Paula and Victoria Lee Christiansen were married in Canada in 2008. Paula filed for divorce in February 2010. Wyoming has a statute defining marriage as between a man and a woman. The court defined the issue as "whether the fact that this is a same-sex couple strips the district court of the subject-matter jurisdiction it would otherwise enjoy to entertain a divorce proceeding." The court pointed out that Wyoming also has a statute saying marriages validly entered into in another country are valid in Wyoming. That rule, the court said, is not absolute because the state can find a marriage invalid if it is "contrary to the law of nature" or if it is a marriage "which the legislature of the state has declared shall not be allowed any validity." (Those quotes from an earlier court opinion.)
The court reconciled this "public policy" exception to recognizing foreign marriages by saying the following: "Recognizing a valid foreign same-sex marriage for the limited purpose of entertaining a divorce proceeding does not lessen the law or policy in Wyoming against allowing the creation of same-sex marriages. A divorce proceeding does not involve recognition of a marriage as an ongoing relationship." The court specifically noted that the couple was not trying to live as a married couple in Wyoming or "enforce any right incident to the status of being married."

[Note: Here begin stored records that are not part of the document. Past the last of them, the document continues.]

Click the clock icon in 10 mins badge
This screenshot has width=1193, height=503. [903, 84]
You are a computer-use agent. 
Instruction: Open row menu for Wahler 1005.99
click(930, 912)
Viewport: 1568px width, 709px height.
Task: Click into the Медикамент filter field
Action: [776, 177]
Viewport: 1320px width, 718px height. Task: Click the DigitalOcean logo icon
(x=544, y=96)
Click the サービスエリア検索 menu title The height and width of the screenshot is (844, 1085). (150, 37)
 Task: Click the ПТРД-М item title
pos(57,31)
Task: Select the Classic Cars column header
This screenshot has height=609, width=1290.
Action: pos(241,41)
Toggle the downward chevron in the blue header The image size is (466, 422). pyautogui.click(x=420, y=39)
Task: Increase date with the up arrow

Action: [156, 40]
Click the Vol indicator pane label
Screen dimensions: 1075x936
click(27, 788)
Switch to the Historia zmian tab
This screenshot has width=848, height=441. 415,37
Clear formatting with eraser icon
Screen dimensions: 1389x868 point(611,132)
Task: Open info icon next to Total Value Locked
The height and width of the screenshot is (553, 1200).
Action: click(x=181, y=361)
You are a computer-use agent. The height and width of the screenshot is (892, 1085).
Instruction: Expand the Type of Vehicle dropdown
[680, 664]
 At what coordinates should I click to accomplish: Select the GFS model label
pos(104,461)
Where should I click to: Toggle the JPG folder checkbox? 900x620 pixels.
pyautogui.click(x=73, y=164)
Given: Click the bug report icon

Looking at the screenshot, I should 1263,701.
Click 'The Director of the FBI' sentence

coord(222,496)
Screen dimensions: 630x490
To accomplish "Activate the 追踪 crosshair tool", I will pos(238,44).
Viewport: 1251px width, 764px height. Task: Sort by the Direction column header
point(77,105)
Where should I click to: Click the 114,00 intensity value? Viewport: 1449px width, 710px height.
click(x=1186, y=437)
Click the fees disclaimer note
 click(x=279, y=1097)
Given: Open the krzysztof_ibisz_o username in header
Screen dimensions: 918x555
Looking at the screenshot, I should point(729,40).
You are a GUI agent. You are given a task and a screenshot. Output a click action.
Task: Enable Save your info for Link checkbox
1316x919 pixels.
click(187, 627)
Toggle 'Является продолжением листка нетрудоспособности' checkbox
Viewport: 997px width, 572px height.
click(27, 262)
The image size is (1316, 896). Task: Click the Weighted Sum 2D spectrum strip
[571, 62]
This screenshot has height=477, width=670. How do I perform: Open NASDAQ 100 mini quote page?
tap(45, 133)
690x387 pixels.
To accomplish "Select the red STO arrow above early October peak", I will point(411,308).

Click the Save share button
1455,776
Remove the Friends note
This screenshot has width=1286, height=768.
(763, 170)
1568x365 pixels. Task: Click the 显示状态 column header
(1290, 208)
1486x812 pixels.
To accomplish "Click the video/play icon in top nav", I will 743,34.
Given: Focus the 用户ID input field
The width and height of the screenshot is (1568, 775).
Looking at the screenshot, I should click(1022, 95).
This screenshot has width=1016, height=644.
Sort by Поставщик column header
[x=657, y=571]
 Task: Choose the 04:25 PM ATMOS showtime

This is a very interesting ruling. The appellant's brief says that the couple acquired real and personal property and debts during the marriage and asked the trial court to resolve those issues. Property division (and spousal support) are "incident to the status of being married." Also, the reasoning of the court could apply equally to any consequence of one spouse dying. So intestate succession, workers comp survivors benefits, and other benefits conferred on widows would also not involve "recognition of a marriage as an ongoing relationship."
Some Wyoming legislators tried to file a friend of the court brief in the appeal, with representation by the Alliance Defense Fund. The court denied, twice, motions to permit ADF lawyers to appear and to file the amicus brief. The pleadings, motions, and orders are available on the court's website and make for an interesting read. The court did not say why it denied leave to file the amicus brief, but the objection filed by the appellant's lawyers noted that the legislators and ADF were pursuing a "political agenda" that did not belong in the court. Given the interest that some legislators have taken in this issue, it is bound to come up again. Wyoming does not now have a constitutional amendment banning same-sex marriage or recognition of same-sex marriages from elsewhere.